A further analysis of capacity utilisation based on sectors showed that it increased in the entire sectoral groups in the period under review.
“Capacity utilisation in Food, Beverage and Tobacco group increased to 60.3 per cent in the second half 2016 from 53.7 per cent recorded in the corresponding half of 2015, thereby indicating 6.6 percentage point increase of the period. It also increased by 10.5 percentage point when compared with 49.8 per cent recorded in the preceding half.
“Textile Apparel and Footwear (group) increased to 56.9 per cent in the period under review from 52.7 per cent recorded in the corresponding half of 2015, thereby indicating 4.2 percentage point increase over the period.
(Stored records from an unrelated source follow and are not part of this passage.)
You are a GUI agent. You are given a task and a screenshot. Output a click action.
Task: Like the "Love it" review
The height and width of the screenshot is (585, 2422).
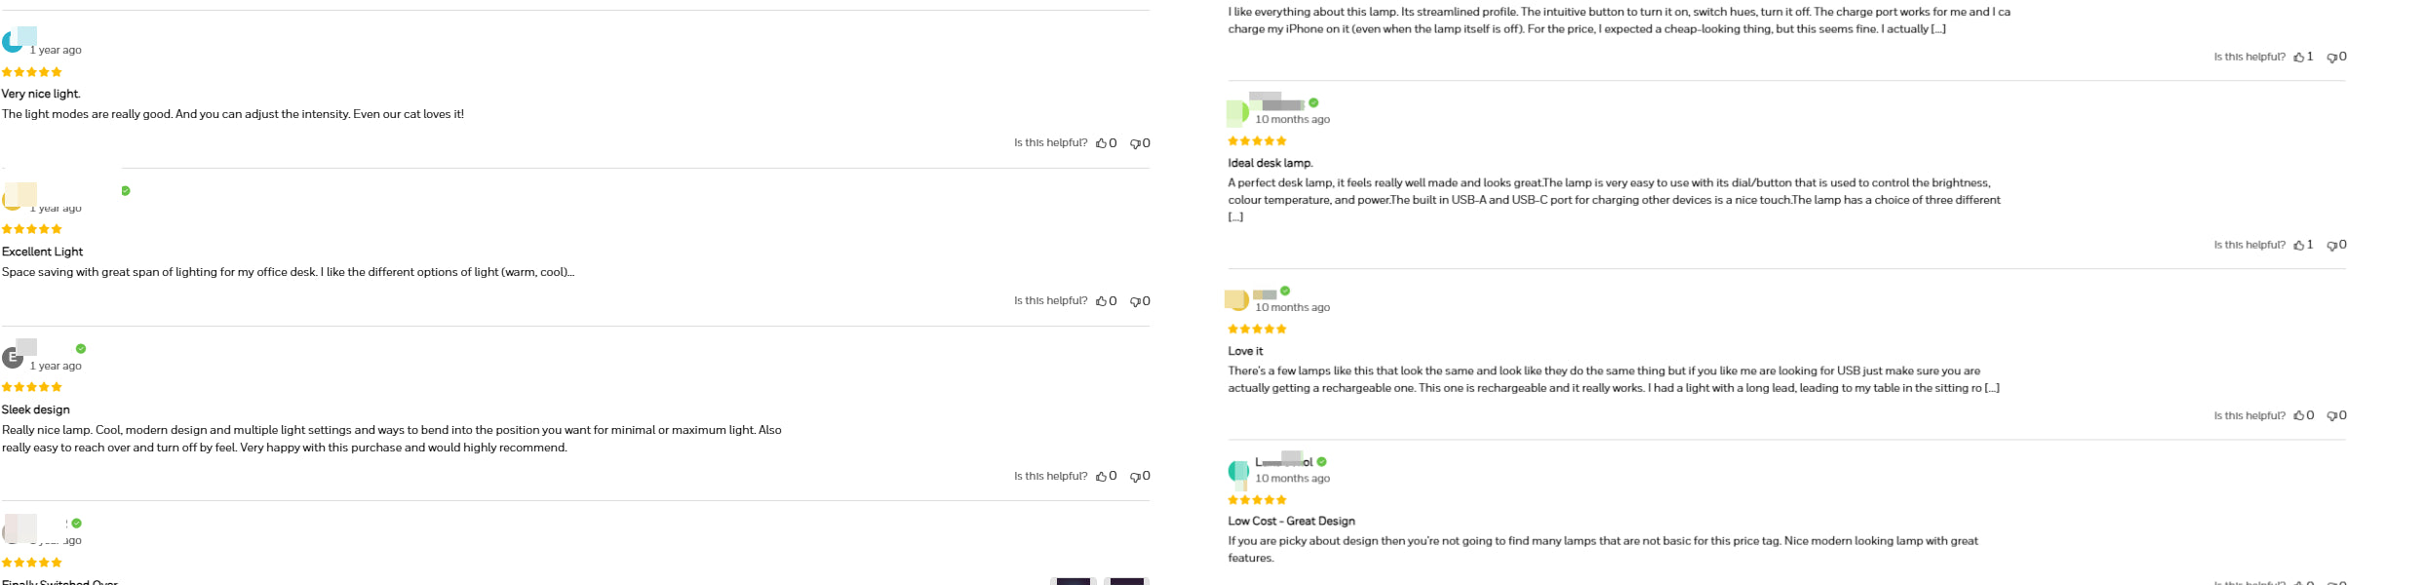(2299, 416)

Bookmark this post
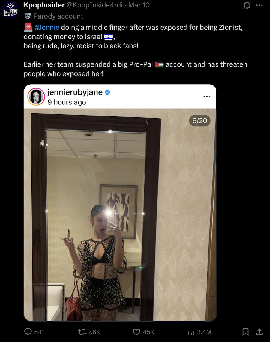click(x=246, y=332)
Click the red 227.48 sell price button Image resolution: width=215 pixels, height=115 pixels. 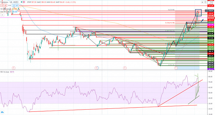4,5
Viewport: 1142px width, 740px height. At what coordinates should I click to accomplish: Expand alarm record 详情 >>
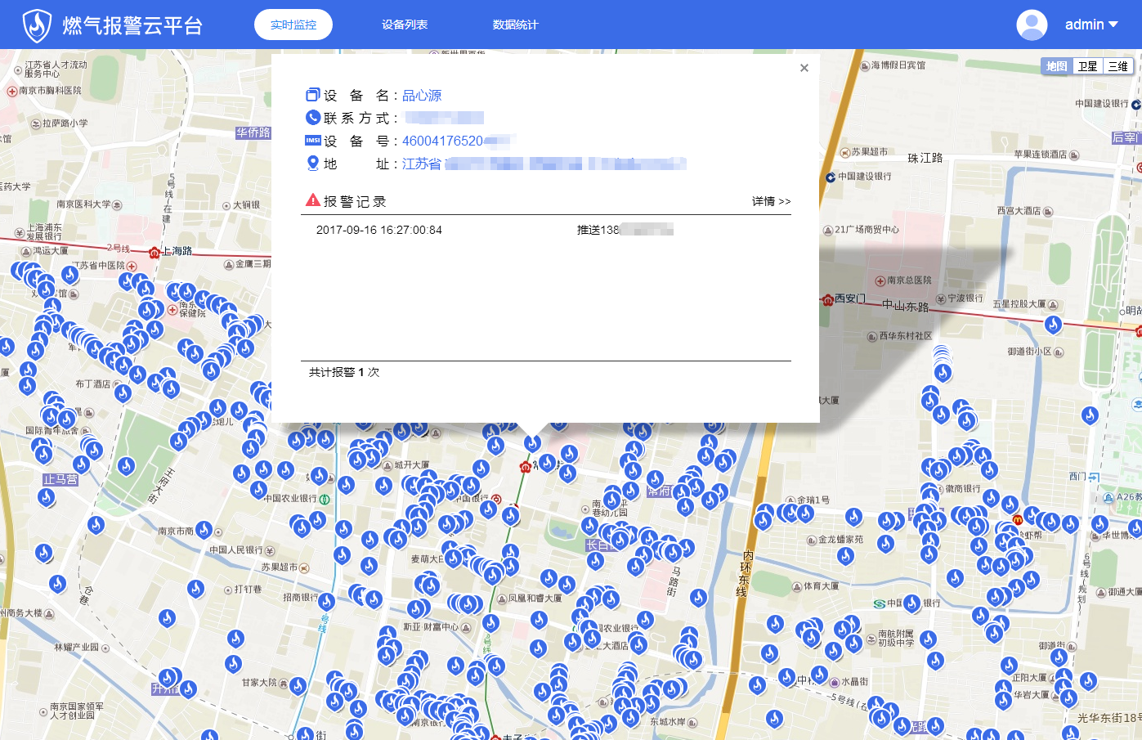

It also increased by 15.3 percentage point when compared with 41.6 per cent recorded in the preceding half.”
Analysis across MAN industrial zones also showed that capacity utilisation increased in Rivers, Ikeja, Apapa, Kano Bompai, Ogun and Kaduna zones.
In Ogun Zone, for instance, capacity utilisation increased to 68.0 per cent in the period under review from 59.5 per cent recorded in the corresponding half of 2015, thereby indicating 8.5 percentage point increase over the period.
It also increased by 17.8 per cent when compared with 50.2 per cent recorded in the preceding half.
According to the report, total production volume in the sector equally increased to N8.38tn as against N7.71tn in 2015, indicating N0.67tn or 8.7 per cent increase over the period.
Manufacturing investment during the period stood at N448.94bn, out of which N313.62bn or 69.9 per cent went to Ogun Zone.
The impact extended to job creation whereby a total of 10,061 jobs were created in the manufacturing sector in the second half of 2016 as against 9,393 jobs created in the corresponding half of 2015, indicating an increase of 668 jobs over the period.
At the end of 2016, an estimated 1.63 million historical cumulative jobs were created in the sector, the report said.
Food, Beverage and Tobacco sectoral group was said to have accounted for most of the jobs created with 2,947 jobs.
The report noted, however, that a total of 4,408 jobs were lost during the period as against 12,400 jobs lost in the second half of 2015.